La donation en deux temps, qu'elle soit graduelle ou résiduelle, est un mécanisme flexible qui peut être mis en œuvre aussi bien au sein de la famille qu'avec des personnes sans lien de parenté. Voici les points essentiels à retenir.
Donation graduelle
Dans ce système, le donateur peut stipuler qu'au décès du premier bénéficiaire, le bien donné sera remis à un second bénéficiaire désigné. Par exemple, des parents peuvent décider de transmettre une maison de famille à leur enfant aîné, qui sera tenu par la suite de la transférer à ses propres enfants. Il est important de noter que le bien doit exister au moment du décès du premier bénéficiaire. Si le bien est un portefeuille de valeurs, seul le produit des dividendes et des intérêts peut être utilisé par le premier bénéficiaire, le capital devant être préservé.
Attention : Cette donation doit être réalisée chez un notaire et acceptée par les deux bénéficiaires. Il est également crucial d'être conscient que cela pourra engager financièrement le premier bénéficiaire, qui ne pourra pas vendre ou utiliser le bien comme garantie pour un prêt.
Donation résiduelle
Contrairement à la donation graduelle, le premier bénéficiaire d'une donation résiduelle n'est pas contraint de conserver le bien. Il peut le vendre à sa convenance, néanmoins, il a la responsabilité de transmettre ce qu'il reste à un deuxième bénéficiaire désigné, sans que ce dernier ait droit au montant de la vente.
Conseil : Cela peut être une option intéressante pour des parents souhaitant garantir un logement à un enfant handicapé, en désignant, par exemple, les frères et sœurs comme bénéficiaires ultérieurs.

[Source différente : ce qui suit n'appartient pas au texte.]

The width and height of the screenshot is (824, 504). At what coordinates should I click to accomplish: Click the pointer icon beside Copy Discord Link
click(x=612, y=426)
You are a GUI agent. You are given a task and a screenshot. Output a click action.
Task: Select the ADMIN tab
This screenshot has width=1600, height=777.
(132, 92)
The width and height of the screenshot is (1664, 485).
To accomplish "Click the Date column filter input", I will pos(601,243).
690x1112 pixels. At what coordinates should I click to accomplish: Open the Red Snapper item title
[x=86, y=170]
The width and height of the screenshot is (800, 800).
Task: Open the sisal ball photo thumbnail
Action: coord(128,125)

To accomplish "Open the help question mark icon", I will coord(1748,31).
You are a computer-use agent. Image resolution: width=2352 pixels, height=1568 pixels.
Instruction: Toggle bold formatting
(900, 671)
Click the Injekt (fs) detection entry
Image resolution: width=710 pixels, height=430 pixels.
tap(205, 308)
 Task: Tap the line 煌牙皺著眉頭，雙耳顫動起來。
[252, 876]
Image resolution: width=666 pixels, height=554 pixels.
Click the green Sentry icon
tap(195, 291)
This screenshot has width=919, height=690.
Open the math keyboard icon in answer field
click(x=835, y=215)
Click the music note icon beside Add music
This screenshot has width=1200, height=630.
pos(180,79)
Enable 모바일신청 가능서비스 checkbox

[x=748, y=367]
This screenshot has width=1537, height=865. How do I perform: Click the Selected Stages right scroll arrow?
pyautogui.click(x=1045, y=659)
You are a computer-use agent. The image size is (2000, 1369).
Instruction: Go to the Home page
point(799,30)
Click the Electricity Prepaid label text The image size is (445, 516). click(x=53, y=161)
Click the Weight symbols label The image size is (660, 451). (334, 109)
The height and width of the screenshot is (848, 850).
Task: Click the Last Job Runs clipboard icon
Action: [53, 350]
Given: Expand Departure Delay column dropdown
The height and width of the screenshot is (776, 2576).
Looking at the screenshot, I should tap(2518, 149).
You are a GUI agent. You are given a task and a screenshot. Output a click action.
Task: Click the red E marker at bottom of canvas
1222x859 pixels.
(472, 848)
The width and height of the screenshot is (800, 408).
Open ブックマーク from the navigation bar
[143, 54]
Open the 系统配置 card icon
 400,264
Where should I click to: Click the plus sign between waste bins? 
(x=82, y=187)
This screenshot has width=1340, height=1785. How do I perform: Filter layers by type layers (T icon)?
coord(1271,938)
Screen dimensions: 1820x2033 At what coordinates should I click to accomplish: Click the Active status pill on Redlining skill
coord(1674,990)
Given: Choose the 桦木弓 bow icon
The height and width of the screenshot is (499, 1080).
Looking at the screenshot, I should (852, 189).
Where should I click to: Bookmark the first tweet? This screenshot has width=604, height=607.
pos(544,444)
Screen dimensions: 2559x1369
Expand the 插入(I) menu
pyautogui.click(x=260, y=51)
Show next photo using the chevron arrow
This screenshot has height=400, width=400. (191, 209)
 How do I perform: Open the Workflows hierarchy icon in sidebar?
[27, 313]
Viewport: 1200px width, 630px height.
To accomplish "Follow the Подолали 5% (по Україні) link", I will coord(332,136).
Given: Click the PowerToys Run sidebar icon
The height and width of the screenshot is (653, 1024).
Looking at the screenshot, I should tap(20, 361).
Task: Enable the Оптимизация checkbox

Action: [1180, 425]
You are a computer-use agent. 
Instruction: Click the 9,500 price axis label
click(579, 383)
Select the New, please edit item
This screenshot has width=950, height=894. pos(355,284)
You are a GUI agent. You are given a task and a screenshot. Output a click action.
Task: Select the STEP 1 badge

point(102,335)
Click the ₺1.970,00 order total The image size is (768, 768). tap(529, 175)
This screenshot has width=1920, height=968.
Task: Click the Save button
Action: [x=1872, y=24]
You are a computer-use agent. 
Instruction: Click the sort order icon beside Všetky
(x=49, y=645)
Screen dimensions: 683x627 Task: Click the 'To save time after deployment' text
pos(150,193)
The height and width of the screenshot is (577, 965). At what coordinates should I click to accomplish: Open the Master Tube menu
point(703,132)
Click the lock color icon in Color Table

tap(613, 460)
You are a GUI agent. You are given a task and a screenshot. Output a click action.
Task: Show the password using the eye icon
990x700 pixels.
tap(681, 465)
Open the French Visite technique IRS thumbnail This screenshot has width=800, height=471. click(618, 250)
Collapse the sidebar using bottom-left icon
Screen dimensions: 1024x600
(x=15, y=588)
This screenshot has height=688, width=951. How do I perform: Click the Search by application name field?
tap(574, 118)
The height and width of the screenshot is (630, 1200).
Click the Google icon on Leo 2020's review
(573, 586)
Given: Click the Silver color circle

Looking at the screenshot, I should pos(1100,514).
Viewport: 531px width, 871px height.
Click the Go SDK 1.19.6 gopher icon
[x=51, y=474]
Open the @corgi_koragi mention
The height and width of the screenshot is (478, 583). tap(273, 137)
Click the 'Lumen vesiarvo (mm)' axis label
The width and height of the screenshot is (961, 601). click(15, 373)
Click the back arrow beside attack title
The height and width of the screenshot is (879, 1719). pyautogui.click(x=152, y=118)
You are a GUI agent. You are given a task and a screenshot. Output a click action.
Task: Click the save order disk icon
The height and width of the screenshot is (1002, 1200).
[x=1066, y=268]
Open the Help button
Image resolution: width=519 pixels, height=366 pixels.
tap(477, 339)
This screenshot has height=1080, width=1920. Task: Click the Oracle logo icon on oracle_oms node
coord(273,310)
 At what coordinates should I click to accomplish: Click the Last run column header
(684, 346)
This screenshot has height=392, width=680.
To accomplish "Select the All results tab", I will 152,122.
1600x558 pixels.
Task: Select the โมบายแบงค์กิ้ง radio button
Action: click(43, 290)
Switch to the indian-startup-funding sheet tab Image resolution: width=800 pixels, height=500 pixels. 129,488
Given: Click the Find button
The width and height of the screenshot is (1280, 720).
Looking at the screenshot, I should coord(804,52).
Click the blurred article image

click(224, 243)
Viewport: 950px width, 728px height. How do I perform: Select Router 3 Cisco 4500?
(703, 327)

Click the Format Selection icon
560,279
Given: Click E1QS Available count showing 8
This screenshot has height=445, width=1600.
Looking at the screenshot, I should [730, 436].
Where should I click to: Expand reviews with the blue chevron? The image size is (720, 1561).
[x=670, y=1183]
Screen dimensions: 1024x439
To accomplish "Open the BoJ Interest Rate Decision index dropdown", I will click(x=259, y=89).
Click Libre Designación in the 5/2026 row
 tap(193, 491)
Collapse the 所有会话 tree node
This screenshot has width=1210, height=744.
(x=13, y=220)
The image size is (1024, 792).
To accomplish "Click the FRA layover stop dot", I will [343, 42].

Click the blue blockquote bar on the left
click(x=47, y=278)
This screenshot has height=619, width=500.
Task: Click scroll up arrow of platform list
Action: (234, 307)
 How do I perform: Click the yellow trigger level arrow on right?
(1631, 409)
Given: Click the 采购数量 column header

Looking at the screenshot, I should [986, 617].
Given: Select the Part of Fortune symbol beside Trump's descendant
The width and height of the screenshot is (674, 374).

Les droits de donation dus sont calculés selon le lien du premier bénéficiaire avec le donateur, et les montants sont réduits des droits déjà réglés lors de la première transmission.
Exemple : Jean offre une maison à son épouse, avec la condition qu'elle la transmette à Lucie, sa fille issue d'un premier mariage. Les droits de donation de Lucie seront calculés comme si elle l'avait reçue de son père, réduits de ceux acquittés par sa belle-mère.